─── Sayfa alıntısı ───

Amerika bize barış getirdi
Ergenekon Davası küresel denklemde nereye oturuyor derseniz...
1) 2007 sonuna rastlayan Dağlıca baskınına kadar çoğu hayalperest, Türk Silahlı Kuvvetleri’nin ABD ordusuna rağmen Kuzey Irak’a gireceğine inanıyordu... Dağlıca’dan sonra herkes dersini aldı. TSK ile Pentagon arasında irtibat kuruldu. PKK havadan bombalandı, kara harekatı yapıldı. Ama unutmayın ki, Kuzey Irak yönetimiyle yıllar sonra resmi temas da kuruldu.
2) 2007 genel seçiminden zafer sarhoşu çıkan AKP, kapatma davasıyla ayıldı. Kapatma riski, ancak AB ve sonralara doğru ABD’nin aktif yardımıyla atlatıldı. AKP yeniden ABD ve IMF çapalarına sarılmak üzere.
3) AKP ve TSK’nın güç kaybı marjinal ve ABD karşıtı gruplara zemin yaratabilirdi. O yüzden Ergenekon icat oldu, muhaliflerin sesi kesildi.
Ezcümle, Ergenekon bu ülkede zorla / kanla kurulan Amrikan Barışı’nın
parçasıdır...
* Enis Berberoğlu/Hürriyet
++++++
Günün tespiti
Milliyetçiliğin hesabı ödetilecekti
Ümraniye Soruşturması’nın yürütülüş biçiminin eleştirilmesine kızanlar uzun kontr-korku senaryoları yazdılar. Buna göre ülke faili meçhuller, terör, kaos, istikrarsızlık yaratılarak darbeye mahkum edilecekti.

─── Veriler ───

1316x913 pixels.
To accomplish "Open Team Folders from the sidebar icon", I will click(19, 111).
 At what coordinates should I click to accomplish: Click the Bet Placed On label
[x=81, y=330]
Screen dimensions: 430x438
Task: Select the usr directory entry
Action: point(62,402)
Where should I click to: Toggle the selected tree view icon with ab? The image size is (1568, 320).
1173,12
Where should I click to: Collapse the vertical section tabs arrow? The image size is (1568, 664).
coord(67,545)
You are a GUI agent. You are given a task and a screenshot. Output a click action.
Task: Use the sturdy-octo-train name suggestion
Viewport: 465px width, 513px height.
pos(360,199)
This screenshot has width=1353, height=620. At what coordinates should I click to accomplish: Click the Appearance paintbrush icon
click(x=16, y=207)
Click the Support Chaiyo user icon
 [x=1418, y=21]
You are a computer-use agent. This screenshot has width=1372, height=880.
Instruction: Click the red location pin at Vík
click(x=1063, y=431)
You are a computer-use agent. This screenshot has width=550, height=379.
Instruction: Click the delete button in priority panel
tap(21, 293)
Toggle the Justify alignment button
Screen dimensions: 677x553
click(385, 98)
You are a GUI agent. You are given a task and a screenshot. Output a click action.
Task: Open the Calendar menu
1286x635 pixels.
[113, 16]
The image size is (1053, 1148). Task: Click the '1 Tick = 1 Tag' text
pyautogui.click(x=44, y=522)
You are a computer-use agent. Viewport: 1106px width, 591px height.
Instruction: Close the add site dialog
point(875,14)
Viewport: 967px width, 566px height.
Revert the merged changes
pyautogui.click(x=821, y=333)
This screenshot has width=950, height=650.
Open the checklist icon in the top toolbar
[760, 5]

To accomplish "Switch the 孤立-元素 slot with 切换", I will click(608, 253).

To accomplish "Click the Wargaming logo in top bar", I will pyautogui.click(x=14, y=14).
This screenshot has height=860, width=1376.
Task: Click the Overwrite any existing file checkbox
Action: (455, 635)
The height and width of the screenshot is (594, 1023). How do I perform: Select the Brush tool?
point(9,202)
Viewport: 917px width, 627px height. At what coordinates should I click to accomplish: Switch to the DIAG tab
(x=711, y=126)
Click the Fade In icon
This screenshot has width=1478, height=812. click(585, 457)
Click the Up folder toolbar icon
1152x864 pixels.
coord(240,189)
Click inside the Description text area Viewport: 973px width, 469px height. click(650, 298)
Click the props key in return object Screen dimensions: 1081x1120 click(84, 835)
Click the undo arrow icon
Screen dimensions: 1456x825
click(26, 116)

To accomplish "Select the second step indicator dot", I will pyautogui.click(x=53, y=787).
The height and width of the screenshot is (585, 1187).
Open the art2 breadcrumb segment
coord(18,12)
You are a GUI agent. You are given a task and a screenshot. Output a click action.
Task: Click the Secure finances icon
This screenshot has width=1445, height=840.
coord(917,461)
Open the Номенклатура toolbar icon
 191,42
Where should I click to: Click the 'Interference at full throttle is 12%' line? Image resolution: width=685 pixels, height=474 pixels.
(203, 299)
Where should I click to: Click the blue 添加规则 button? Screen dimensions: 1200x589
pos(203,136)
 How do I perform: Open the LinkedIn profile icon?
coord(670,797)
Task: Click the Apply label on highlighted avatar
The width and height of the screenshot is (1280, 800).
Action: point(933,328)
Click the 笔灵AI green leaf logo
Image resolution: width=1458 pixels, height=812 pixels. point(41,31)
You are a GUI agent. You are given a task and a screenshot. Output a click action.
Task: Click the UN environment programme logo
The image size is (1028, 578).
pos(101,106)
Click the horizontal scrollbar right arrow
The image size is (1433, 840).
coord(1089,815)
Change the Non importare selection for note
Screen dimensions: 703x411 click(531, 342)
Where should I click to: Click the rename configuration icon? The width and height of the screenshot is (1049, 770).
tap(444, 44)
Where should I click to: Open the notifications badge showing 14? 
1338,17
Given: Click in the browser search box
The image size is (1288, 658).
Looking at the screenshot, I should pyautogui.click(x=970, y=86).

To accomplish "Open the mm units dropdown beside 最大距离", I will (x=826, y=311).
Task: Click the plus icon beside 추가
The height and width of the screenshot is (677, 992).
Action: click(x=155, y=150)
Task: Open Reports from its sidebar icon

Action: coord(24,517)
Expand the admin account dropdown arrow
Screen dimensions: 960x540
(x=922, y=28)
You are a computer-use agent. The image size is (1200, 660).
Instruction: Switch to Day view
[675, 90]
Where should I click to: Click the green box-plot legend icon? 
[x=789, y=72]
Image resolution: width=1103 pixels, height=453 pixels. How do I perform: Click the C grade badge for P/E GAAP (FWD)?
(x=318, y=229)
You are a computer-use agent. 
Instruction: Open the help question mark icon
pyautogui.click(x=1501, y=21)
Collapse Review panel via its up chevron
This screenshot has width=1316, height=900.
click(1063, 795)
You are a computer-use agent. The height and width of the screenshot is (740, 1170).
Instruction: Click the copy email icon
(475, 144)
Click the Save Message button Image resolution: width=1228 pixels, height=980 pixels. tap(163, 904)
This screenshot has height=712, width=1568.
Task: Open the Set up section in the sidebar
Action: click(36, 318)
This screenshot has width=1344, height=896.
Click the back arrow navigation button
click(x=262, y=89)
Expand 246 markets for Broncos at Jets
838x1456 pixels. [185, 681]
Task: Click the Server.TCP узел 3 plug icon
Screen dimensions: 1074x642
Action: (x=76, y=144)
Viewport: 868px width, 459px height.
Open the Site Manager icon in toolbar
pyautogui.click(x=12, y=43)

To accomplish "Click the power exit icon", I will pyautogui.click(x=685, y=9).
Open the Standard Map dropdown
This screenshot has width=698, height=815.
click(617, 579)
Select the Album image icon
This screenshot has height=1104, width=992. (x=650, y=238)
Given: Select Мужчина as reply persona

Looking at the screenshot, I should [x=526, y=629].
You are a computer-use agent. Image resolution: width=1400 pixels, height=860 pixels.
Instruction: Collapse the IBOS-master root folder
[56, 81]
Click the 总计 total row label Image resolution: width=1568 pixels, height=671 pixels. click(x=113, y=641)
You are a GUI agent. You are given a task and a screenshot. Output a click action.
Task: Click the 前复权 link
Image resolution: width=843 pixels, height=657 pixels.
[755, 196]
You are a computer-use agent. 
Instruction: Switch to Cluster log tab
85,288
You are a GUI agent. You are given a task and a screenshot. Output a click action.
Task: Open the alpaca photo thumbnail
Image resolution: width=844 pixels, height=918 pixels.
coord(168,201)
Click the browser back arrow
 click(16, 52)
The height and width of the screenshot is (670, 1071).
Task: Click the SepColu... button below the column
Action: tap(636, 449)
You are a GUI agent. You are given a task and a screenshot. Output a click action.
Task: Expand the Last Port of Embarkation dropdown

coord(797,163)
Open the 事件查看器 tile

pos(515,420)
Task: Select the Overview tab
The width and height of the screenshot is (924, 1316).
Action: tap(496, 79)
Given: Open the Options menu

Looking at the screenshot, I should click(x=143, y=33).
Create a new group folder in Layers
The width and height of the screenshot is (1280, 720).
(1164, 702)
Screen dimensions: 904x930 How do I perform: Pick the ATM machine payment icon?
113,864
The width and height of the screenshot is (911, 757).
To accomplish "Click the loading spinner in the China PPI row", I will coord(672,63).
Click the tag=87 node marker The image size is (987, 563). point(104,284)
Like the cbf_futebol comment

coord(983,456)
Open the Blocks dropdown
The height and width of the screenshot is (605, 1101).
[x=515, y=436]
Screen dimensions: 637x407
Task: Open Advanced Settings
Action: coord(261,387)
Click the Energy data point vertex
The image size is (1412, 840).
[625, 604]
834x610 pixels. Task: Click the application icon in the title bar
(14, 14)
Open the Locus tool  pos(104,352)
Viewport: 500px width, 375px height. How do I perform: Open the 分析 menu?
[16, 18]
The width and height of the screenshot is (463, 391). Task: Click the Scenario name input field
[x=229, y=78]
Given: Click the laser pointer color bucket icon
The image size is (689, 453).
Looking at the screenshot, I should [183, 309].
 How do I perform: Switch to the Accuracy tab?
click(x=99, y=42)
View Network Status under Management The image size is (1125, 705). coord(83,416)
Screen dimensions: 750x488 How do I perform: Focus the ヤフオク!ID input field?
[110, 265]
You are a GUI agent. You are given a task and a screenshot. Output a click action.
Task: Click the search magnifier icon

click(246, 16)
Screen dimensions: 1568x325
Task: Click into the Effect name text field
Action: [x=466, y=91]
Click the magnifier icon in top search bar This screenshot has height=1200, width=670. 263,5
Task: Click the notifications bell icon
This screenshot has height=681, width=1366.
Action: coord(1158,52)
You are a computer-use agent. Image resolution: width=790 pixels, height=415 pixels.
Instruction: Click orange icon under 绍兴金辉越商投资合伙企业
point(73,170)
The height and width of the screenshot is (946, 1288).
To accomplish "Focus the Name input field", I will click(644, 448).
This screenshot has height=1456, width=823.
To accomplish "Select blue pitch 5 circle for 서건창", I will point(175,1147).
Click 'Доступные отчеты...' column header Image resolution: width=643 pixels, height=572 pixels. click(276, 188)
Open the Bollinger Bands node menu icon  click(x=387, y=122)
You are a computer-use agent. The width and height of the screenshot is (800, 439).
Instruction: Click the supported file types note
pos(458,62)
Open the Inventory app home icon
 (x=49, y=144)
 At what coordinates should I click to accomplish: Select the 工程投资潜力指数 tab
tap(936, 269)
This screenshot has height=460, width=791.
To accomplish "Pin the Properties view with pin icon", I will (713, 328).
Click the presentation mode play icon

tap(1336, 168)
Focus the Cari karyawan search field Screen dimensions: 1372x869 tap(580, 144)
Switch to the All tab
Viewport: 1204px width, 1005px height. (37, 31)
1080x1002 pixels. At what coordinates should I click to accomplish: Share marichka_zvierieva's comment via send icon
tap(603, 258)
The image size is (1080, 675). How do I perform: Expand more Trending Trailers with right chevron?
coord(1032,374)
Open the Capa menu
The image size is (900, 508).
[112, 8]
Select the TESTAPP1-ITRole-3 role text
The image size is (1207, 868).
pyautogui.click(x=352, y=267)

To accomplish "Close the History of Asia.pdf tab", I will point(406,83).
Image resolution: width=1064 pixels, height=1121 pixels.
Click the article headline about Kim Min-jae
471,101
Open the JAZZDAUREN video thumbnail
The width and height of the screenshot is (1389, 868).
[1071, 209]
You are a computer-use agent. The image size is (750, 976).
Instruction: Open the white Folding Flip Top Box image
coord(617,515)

───

* [Yapılacaklar]:
a – Sayfa alıntısına göre şu ifadeler doğru mu: (i) Dağlıca baskını 2007 sonunda oldu; (ii) AKP kapatma riskini kimseden yardım almadan atlattı; (iii) Dağlıca'dan sonra TSK ile Pentagon arasında irtibat kuruldu? Her biri için evet ya da hayır deyin ve karar veren sözleri alıntıdan aynen aktarın.
b – Sayfa alıntısında tamamı büyük harfle yazılmış kısaltmaların hepsini, her birini bir kez yazarak sıralayın.
c – Sayfa alıntısında "2) 2007 genel" sözlerinden "parçasıdır..." sözlerine kadar olan kısmı hiç değiştirmeden aktarın.
Cevaplar için yalnızca sayfa alıntısına bakın, listeyi kullanmayın.

* [Cevaplar]:
a –
(i) Evet: "2007 sonuna rastlayan Dağlıca baskınına kadar"
(ii) Hayır: "Kapatma riski, ancak AB ve sonralara doğru ABD’nin aktif yardımıyla atlatıldı."
(iii) Evet: "TSK ile Pentagon arasında irtibat kuruldu."

b – TSK, ABD, PKK, AKP, AB, IMF

c –
2) 2007 genel seçiminden zafer sarhoşu çıkan AKP, kapatma davasıyla ayıldı. Kapatma riski, ancak AB ve sonralara doğru ABD’nin aktif yardımıyla atlatıldı. AKP yeniden ABD ve IMF çapalarına sarılmak üzere.
3) AKP ve TSK’nın güç kaybı marjinal ve ABD karşıtı gruplara zemin yaratabilirdi. O yüzden Ergenekon icat oldu, muhaliflerin sesi kesildi.
Ezcümle, Ergenekon bu ülkede zorla / kanla kurulan Amrikan Barışı’nın
parçasıdır...